DIRECTION
Copy out all of the following material line for line, without changing anything.

(Material from a dataset)
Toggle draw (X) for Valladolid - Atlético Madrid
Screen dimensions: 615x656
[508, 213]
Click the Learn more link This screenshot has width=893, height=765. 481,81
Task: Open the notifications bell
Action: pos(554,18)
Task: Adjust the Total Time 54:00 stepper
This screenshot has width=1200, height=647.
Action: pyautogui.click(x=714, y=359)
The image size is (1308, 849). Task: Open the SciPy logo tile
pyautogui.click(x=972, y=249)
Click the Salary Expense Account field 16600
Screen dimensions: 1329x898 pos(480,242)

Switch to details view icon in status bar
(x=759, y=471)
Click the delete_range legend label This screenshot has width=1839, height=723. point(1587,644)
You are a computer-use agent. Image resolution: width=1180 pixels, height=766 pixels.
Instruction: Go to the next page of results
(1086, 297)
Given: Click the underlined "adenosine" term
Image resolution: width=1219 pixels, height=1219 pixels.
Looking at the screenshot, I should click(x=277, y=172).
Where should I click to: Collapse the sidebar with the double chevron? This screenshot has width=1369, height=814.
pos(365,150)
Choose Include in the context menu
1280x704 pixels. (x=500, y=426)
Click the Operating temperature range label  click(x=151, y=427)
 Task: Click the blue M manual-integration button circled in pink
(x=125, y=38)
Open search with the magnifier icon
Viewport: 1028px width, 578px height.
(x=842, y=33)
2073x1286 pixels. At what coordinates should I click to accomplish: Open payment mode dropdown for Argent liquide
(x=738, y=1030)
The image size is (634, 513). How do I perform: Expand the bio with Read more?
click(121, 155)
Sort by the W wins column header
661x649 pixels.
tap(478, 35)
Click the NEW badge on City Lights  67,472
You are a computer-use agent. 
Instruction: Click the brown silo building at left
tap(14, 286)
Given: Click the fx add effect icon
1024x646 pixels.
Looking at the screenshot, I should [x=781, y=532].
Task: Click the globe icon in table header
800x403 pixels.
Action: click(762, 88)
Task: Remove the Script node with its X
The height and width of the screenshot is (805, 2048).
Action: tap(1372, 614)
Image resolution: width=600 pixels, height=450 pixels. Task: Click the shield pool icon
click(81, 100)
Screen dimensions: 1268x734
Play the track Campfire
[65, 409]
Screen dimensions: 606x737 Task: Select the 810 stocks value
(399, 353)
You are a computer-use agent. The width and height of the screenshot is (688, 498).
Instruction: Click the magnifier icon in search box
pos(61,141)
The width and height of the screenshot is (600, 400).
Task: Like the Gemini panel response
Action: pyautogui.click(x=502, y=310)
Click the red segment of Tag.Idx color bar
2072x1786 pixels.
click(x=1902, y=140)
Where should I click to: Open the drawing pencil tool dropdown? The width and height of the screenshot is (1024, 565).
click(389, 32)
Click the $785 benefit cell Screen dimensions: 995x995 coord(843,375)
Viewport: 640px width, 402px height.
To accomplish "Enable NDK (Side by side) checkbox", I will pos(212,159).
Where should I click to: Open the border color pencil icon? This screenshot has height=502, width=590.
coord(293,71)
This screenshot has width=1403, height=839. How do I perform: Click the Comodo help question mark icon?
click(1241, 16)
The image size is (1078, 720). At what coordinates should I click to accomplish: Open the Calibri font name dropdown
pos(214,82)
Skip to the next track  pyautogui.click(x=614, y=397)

ANSWER TO THIS TASK
Toggle draw (X) for Valladolid - Atlético Madrid
Screen dimensions: 615x656
[508, 213]
Click the Learn more link This screenshot has width=893, height=765. 481,81
Task: Open the notifications bell
Action: pos(554,18)
Task: Adjust the Total Time 54:00 stepper
This screenshot has width=1200, height=647.
Action: pyautogui.click(x=714, y=359)
The image size is (1308, 849). Task: Open the SciPy logo tile
pyautogui.click(x=972, y=249)
Click the Salary Expense Account field 16600
Screen dimensions: 1329x898 pos(480,242)

Switch to details view icon in status bar
(x=759, y=471)
Click the delete_range legend label This screenshot has width=1839, height=723. point(1587,644)
You are a computer-use agent. Image resolution: width=1180 pixels, height=766 pixels.
Instruction: Go to the next page of results
(1086, 297)
Given: Click the underlined "adenosine" term
Image resolution: width=1219 pixels, height=1219 pixels.
Looking at the screenshot, I should click(x=277, y=172).
Where should I click to: Collapse the sidebar with the double chevron? This screenshot has width=1369, height=814.
pos(365,150)
Choose Include in the context menu
1280x704 pixels. (x=500, y=426)
Click the Operating temperature range label  click(x=151, y=427)
 Task: Click the blue M manual-integration button circled in pink
(x=125, y=38)
Open search with the magnifier icon
Viewport: 1028px width, 578px height.
(x=842, y=33)
2073x1286 pixels. At what coordinates should I click to accomplish: Open payment mode dropdown for Argent liquide
(x=738, y=1030)
The image size is (634, 513). How do I perform: Expand the bio with Read more?
click(121, 155)
Sort by the W wins column header
661x649 pixels.
tap(478, 35)
Click the NEW badge on City Lights  67,472
You are a computer-use agent. 
Instruction: Click the brown silo building at left
tap(14, 286)
Given: Click the fx add effect icon
1024x646 pixels.
Looking at the screenshot, I should [x=781, y=532].
Task: Click the globe icon in table header
800x403 pixels.
Action: click(762, 88)
Task: Remove the Script node with its X
The height and width of the screenshot is (805, 2048).
Action: tap(1372, 614)
Image resolution: width=600 pixels, height=450 pixels. Task: Click the shield pool icon
click(81, 100)
Screen dimensions: 1268x734
Play the track Campfire
[65, 409]
Screen dimensions: 606x737 Task: Select the 810 stocks value
(399, 353)
You are a computer-use agent. The width and height of the screenshot is (688, 498).
Instruction: Click the magnifier icon in search box
pos(61,141)
The width and height of the screenshot is (600, 400).
Task: Like the Gemini panel response
Action: pyautogui.click(x=502, y=310)
Click the red segment of Tag.Idx color bar
2072x1786 pixels.
click(x=1902, y=140)
Where should I click to: Open the drawing pencil tool dropdown? The width and height of the screenshot is (1024, 565).
click(389, 32)
Click the $785 benefit cell Screen dimensions: 995x995 coord(843,375)
Viewport: 640px width, 402px height.
To accomplish "Enable NDK (Side by side) checkbox", I will pos(212,159).
Where should I click to: Open the border color pencil icon? This screenshot has height=502, width=590.
coord(293,71)
This screenshot has width=1403, height=839. How do I perform: Click the Comodo help question mark icon?
click(1241, 16)
The image size is (1078, 720). At what coordinates should I click to accomplish: Open the Calibri font name dropdown
pos(214,82)
Skip to the next track  pyautogui.click(x=614, y=397)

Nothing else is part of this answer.